Max Slevogt. Belebung einer Fantasie

von Merle Meta Kubasch

„Diese Indianer Romane habe ich in ganzen Haufen damals konsumiert und dadurch offenbar das Mittel gefunden, mich von einer erschütternden Gegenwart, die mich wehrlos machte, abzuziehen.“

Aby Warburg1

Nicht nur Aby Warburg wurde in seiner Kindheit von Abenteuergeschichten über „Cowboys und Indianer“ geprägt. Er schließt an eine Tradition an, die sich vornehmlich durch James Fenimore Coopers Lederstrumpf-Erzählungen etabliert hatte, wie im Folgenden aufgezeigt werden soll. Eine besondere Edition dieser Erzählungen ist die 1909 erschienene Luxusausgabe mit Illustrationen von Max Slevogt.2 Darin rezipiert der Künstler eine Vorstellung von Native Americans, die ihren Ursprung in Coopers Erzählungen findet und in den Wild-West-Shows an Form gewann.

James Fenimore Coopers Lederstrumpf-Erzählungen

Der Stereotyp des Indianers (damit ist nicht die tatsächliche Abbildung eines Menschen einer indigenen Bevölkerung gemeint) entwickelte sich im deutschsprachigen Raum aus der Wildwest-Literatur zu Beginn des 19. Jahrhunderts.3 Allen voran gelten James Fenimore Coopers fünf Romane – zusammengefasst als Lederstrumpf-Erzählungen – in dieser Hinsicht als maßgeblich prägend.4 Seine Figuren bewegen sich in den Geschichten zwischen der Welt der Native Americans und der Siedler in den USA.5 Während in den vorherigen amerikanischen Erzählungen „der Indianer“ ausschließlich die Rolle eines Barbaren eingenommen hatte, führte Cooper die Indianer Chingachcook und Uncas ein, die die Rolle der „letzten Edlen einer aussterbenden Rasse“ einnehmen.6 Gemeinsam mit dem der Zivilisation entfliehenden, amerikanischen Trapper Natty Bumppo (Lederstrumpf) stellen sich die drei Protagonisten gegen „barbarische Wilde“ sowie die voranschreitende Zivilisation und behandeln damit moralische Grundsätze, Werte und Normen.7

Die Figur des Indianers als Identität für die deutsche Bevölkerung

Die Figur des Indianers etablierte sich in das kulturelle Bewusstsein der deutschen Bevölkerung als Sinnbild für die Schaffung einer deutschen Identität in den Umbruchzeiten der Märzrevolution 1848/49.8 Dass eine indigene Bevölkerung als Ausgangspunkt genommen wurde, führt Christin Hansen auf die Suche nach der Abstammung, also nach einem Ursprung zurück.9 Die „Konstruktion des deutschen Indianers“, wie sie es nennt, vereinbarte die edlen Eigenschaften, die Befreiung von den äußeren Zwängen und damit in gewissen Formen der Obrigkeit.10 Und auch bei der eingangs zitierten Aussage Aby Warburgs geht es bei den „Indianergeschichten“ um eine Art Befreiung von den Umständen, die ihn umgaben.11 Weiterführend habe Friedrich Engels in den indigenen Bevölkerungen in den USA eine gleichberechtigte und von Materiellem befreite, kommunistische Gemeinschaft gesehen, die zum Vorbild genommen werden sollte.12 Oppositionell galt die Konstruktion des Indianers als unterentwickelt.13 Ihr Untergang sei also als Überwindung hin zu einer fortschrittlichen Zivilisation gesehen worden.14

Das Bild der Konstruktion des Indianers war damit in den Köpfen der deutschen Gesellschaft. Einen tatsächlichen Blick auf das abenteuerliche Leben der Cowboys und Indianer zu werfen, ermöglichten die in der zweiten Hälfte des 19. Jahrhunderts florierenden Wildwest-Shows.15 Das dort gezeigte Bild vom Indianer trat damit in das kulturelle Bewusstsein der deutschen Bevölkerung und lässt sich auch in Max Slevogts Illustrationen wiederfinden.

——————

### ZU ERLEDIGENDE AUFGABEN:
1 – Schreibe den Text über Max Slevogt ab, beginnend bei „von Merle Meta“ und endend bei „an Form gewann.“, und setze dabei „Prachtausgabe“ an die Stelle von „Luxusausgabe“.
2 – Welche zwei Indianerfiguren hat Cooper laut dem Text über Max Slevogt eingeführt?
Das Material hat mit dem Text über Max Slevogt nichts zu tun.

[Datensatzeinträge]
——————

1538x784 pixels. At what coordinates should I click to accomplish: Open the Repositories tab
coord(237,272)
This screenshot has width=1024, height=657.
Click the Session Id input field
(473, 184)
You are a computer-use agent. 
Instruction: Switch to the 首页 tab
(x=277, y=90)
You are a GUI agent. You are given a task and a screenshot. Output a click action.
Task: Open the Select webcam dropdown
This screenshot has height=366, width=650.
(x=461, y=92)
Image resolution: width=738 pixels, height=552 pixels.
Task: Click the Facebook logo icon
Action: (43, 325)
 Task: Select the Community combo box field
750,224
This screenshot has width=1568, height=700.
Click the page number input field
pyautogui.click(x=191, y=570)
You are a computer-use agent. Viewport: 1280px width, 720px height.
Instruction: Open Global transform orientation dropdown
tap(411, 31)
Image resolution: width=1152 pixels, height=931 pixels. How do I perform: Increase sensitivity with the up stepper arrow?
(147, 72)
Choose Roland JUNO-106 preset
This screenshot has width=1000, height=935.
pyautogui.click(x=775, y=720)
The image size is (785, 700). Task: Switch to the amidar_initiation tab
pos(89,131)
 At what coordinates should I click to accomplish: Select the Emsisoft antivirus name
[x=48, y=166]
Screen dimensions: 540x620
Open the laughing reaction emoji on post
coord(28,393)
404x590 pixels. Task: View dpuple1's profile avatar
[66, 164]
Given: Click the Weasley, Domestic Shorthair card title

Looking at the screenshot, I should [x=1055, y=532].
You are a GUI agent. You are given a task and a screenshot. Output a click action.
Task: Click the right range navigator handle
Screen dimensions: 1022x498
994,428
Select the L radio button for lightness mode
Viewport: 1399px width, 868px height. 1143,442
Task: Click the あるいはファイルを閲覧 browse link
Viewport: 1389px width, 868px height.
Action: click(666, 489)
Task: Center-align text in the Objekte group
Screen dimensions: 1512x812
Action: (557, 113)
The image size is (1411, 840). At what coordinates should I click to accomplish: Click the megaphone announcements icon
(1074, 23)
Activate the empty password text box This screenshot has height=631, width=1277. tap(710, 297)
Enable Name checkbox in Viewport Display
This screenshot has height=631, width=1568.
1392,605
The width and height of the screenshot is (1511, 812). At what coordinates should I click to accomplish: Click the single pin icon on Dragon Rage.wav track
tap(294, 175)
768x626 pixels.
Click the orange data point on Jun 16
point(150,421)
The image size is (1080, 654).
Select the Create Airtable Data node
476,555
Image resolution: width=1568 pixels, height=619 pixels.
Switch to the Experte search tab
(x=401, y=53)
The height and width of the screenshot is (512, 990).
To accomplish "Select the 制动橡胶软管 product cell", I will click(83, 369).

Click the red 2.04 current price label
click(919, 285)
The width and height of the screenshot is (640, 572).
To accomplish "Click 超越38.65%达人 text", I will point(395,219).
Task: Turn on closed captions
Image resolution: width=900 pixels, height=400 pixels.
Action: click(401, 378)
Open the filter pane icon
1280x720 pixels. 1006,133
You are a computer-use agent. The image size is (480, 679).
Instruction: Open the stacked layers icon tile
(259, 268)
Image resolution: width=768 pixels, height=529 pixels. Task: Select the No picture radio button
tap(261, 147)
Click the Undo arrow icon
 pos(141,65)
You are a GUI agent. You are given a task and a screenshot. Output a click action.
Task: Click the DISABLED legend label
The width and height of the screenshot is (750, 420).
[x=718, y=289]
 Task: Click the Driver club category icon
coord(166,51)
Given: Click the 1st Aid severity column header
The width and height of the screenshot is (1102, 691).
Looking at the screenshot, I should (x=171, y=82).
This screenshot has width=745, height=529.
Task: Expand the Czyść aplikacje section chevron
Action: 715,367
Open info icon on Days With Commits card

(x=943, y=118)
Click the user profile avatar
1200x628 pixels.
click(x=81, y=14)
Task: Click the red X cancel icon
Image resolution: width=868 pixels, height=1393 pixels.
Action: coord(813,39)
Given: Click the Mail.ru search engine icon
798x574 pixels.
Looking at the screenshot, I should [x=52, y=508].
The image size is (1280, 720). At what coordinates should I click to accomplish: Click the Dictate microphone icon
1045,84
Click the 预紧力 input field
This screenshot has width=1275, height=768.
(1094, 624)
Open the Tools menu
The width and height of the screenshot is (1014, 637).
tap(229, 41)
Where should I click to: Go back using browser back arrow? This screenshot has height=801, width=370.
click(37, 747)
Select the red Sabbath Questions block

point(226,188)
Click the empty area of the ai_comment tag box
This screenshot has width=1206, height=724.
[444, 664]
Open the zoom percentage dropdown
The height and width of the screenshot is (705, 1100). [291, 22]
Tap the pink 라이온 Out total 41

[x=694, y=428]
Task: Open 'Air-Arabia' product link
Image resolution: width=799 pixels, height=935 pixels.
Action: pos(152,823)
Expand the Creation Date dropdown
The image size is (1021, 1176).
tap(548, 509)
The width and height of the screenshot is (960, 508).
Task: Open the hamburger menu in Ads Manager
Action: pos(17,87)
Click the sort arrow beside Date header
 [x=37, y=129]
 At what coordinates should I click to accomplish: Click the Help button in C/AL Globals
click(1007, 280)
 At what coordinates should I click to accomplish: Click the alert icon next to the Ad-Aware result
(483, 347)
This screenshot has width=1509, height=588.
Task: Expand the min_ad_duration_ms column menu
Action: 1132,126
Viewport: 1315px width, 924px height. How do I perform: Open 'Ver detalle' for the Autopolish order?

——————

### LÖSUNGEN:
1 –
von Merle Meta Kubasch

„Diese Indianer Romane habe ich in ganzen Haufen damals konsumiert und dadurch offenbar das Mittel gefunden, mich von einer erschütternden Gegenwart, die mich wehrlos machte, abzuziehen.“

Aby Warburg1

Nicht nur Aby Warburg wurde in seiner Kindheit von Abenteuergeschichten über „Cowboys und Indianer“ geprägt. Er schließt an eine Tradition an, die sich vornehmlich durch James Fenimore Coopers Lederstrumpf-Erzählungen etabliert hatte, wie im Folgenden aufgezeigt werden soll. Eine besondere Edition dieser Erzählungen ist die 1909 erschienene Prachtausgabe mit Illustrationen von Max Slevogt.2 Darin rezipiert der Künstler eine Vorstellung von Native Americans, die ihren Ursprung in Coopers Erzählungen findet und in den Wild-West-Shows an Form gewann.

2 – Chingachcook und Uncas.